Create two config yaml files, one for training and other for testing (both in same format as configs/inference/test.yaml) The train yaml file should contain the training video paths and corresponding audio paths The test yaml file should contain the validation video paths and corresponding audio paths

Run:

./data_new.sh train output train_video1.mp4 train_video2.mp4
./data_new.sh test output test_video1.mp4 test_video2.mp4

This creates folders which contain the image frames and npy files.
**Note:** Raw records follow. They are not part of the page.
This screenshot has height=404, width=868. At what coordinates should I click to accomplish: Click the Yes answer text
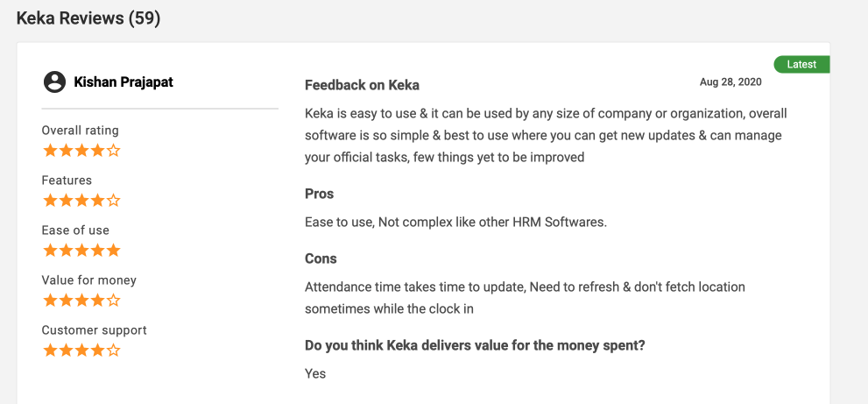[315, 373]
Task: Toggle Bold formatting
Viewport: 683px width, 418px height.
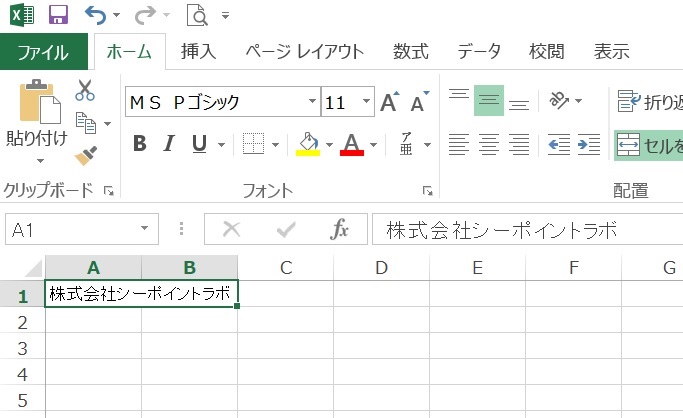Action: tap(140, 144)

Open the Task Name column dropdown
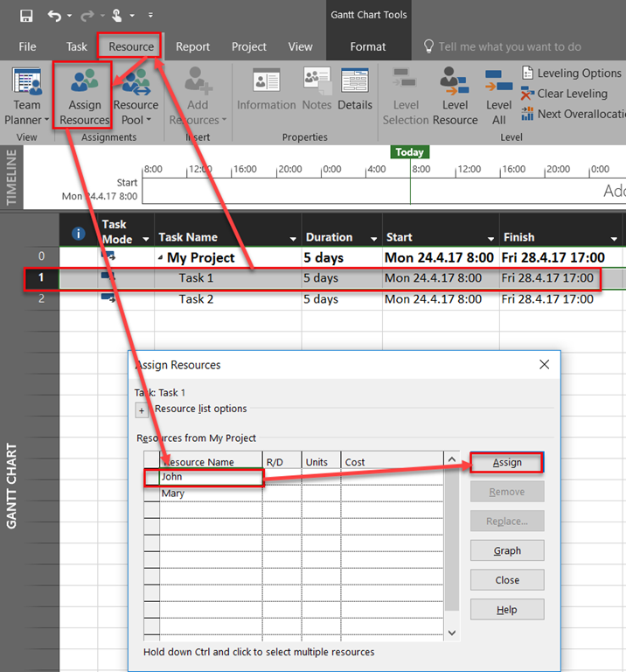click(293, 239)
This also creates train.json and val.json which can be used during the training.

Data organization

./data/
├── images
│     └──RD_Radio10_000
│         └── 0.png
│         └── 1.png
│         └── xxx.png
│     └──RD_Radio11_000
│         └── 0.png
│         └── 1.png
│         └── xxx.png
├── audios
│     └──RD_Radio10_000
│         └── 0.npy
│         └── 1.npy
│         └── xxx.npy
│     └──RD_Radio11_000
│         └── 0.npy
│         └── 1.npy
│         └── xxx.npy

Training

Simply run after preparing the preprocessed data

cd train_codes
sh train.sh #--train_json="../train.json" \(Generated in Data preprocessing step.)
            #--val_json="../val.json" \

Inference with trained checkpoit

Simply run after training the model, the model checkpoints are saved at train_codes/output usually

python -m scripts.finetuned_inference --inference_config configs/inference/test.yaml --unet_checkpoint path_to_trained_checkpoint_folder

TODO

release data preprocessing codes
release some novel designs in training (after technical report)